KLEE 源码阅读笔记

前言

KLEE是基于LLVM的符号执行工具，发表于2008年的OSDI会议上，至今已被引用3000多次，基于该工作的研究也有150多篇，其中有30多个是开源工作。本文从KLEE源码入手，希望能让读者了解klee工作的基本原理。

1. klee 基本框架

KLEE是EXE工作的重新设计。从高层面来说，KLEE像一个符号化进程的操作系统和解释器。程序源码被LLVM编译为类似RISC的虚拟指令集，KLEE直接解释指令，并将指令映射为约束条件。

KLEE的核心是一个解释器，循环地从状态池里选择状态，并在那个状态下符号化地执行每条指令。直到状态池里没有状态了，或者时间超过了用户设定的。

符号执行引擎存储的状态的寄存器、栈或者堆对象，都是表达式形式的，而非普通进程里的具体值。表达式的叶子节点是符号化的变量或者常量。还可以是LLVM中间层语言操作（算术运算、比较、内存访问）的内部节点。

符号执行大部分的指令都很直接。比如要符号执行一个LLVM加法运算。

1	%dst = add i32 %src0, %src1

KLEE直接从src0和src1里取出加数，并且写一个新的表达式Add(%src0,%src1)到dst寄存器里。如果操作数都是具体值，就直接加好，返回一个常数表达式。
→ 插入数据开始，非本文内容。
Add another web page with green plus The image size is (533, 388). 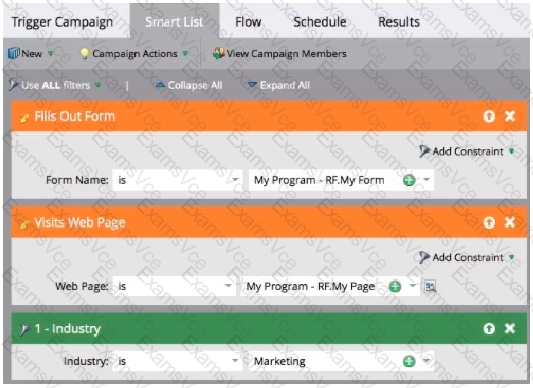point(395,286)
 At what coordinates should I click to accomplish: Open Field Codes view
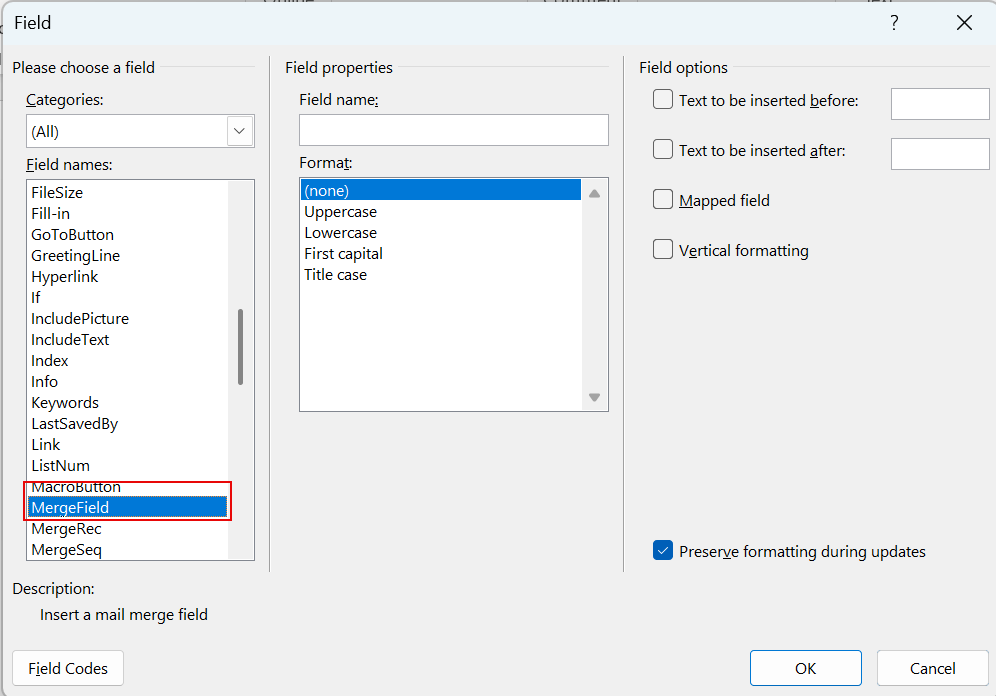67,668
条件分支是布尔表达式，并且会根据条件为真或假改变状态的指令指针。KLEE去查询约束求解器来确定当前路径上的分支条件是否恒为真或假。如果恒为真或假，就更新指令指针到预计的位置。反之两种分支都有可能。然后KLEE就会去复制当前状态，这样就可以同时探索两条路径，并且同时更新指令指针和路径条件。

潜在的危险操作也会生成一个分支。比如一个除法操作就会生成一个分支去检测除数是不是0。这些分支的工作方式和普通分支是一样的。当检查成功，即检测出错误的时候，会继续执行条件为假的路径，也就是添加相反的约束，比如使得除数不为0的约束。此外，还会为错误生成测试样例，并且终止检测出错误的状态。
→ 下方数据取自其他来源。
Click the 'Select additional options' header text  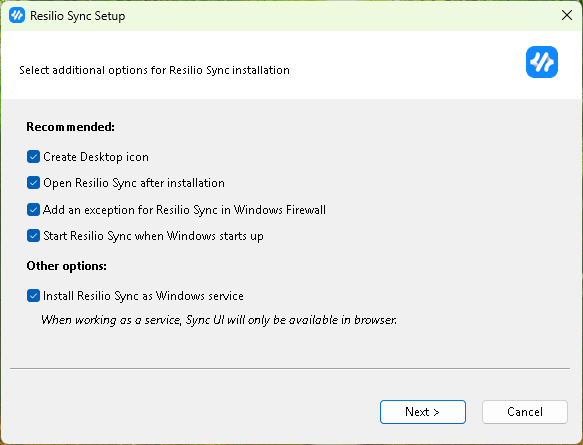[x=154, y=70]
至于其他的危险操作，比如load和store指令，也会去检查。这些例子里，就会去检查地址是不是在合法内存对象里。然而，store和load指令需要额外的编译。最直接的表示内存的方式是flat byte array。这种情况下，load和store就会分别简单地映射为数组读和写表达式。

然而，KLEE使用的约束求解器不能解决这种约束。于是，KLEE将每个要检查代码的内存对象映射到一个单独的STP数组里。这种方式提高了性能，因为这让STP无视了表达式没有引用的数组。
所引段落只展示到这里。